RECORDS SUPPLIED.
+++++

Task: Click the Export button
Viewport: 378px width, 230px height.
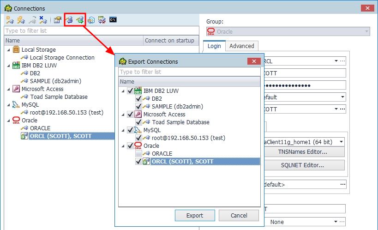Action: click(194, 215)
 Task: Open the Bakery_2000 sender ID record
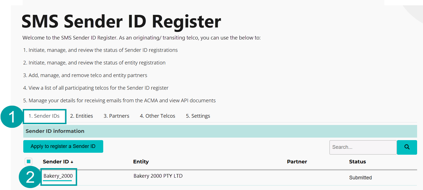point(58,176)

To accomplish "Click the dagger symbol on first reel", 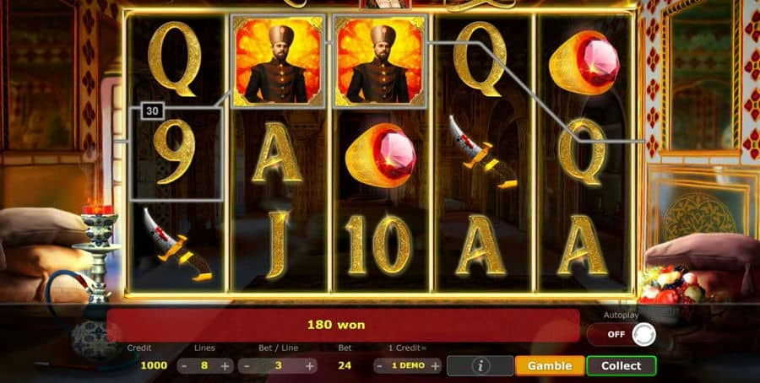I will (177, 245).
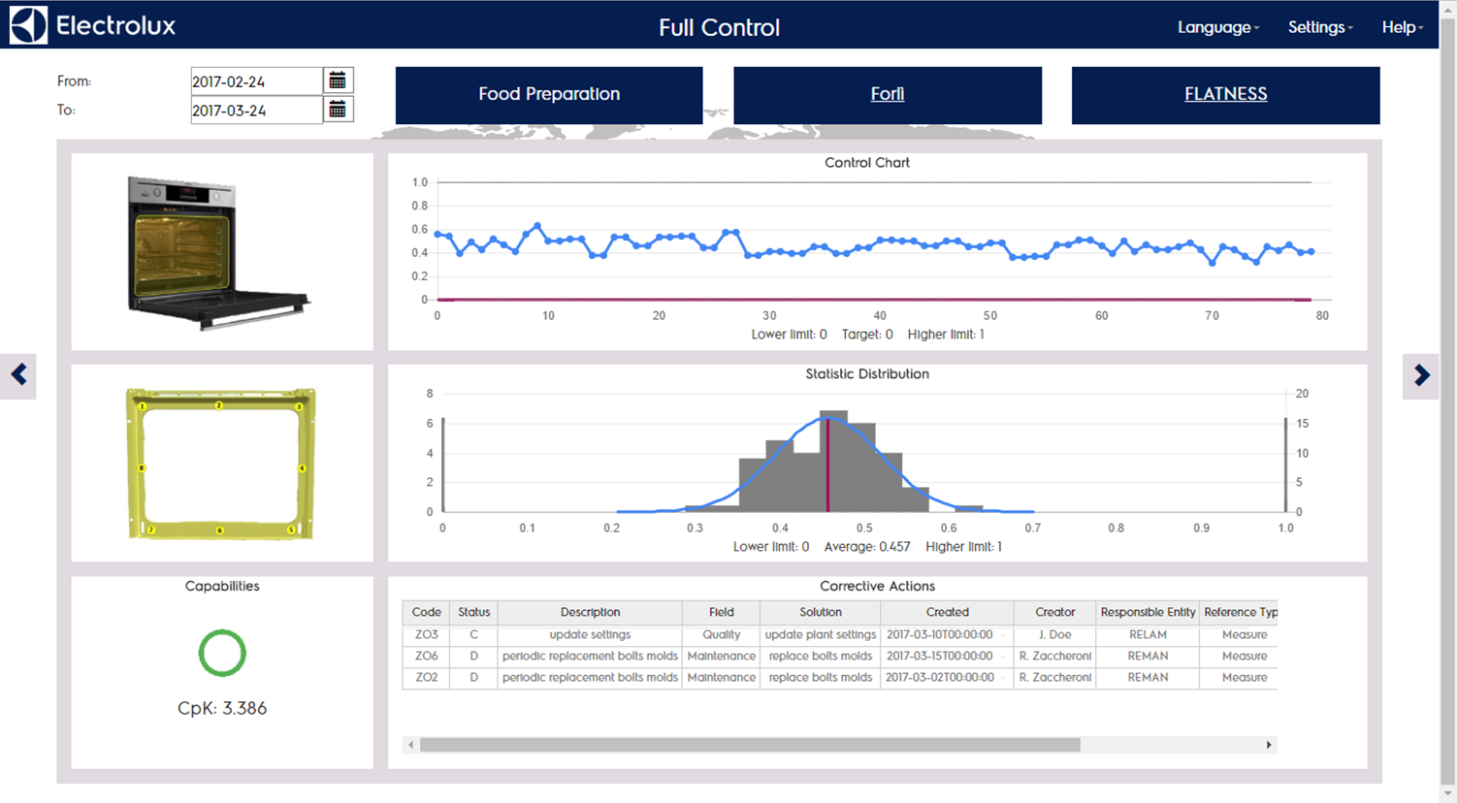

+++++

EXERCISE PROMPT. Which lines of the data above contain the string "Task", matching case? Show each of those lines in full.

EXPECTED ANSWER.
Task: Click the Export button
 Task: Open the Bakery_2000 sender ID record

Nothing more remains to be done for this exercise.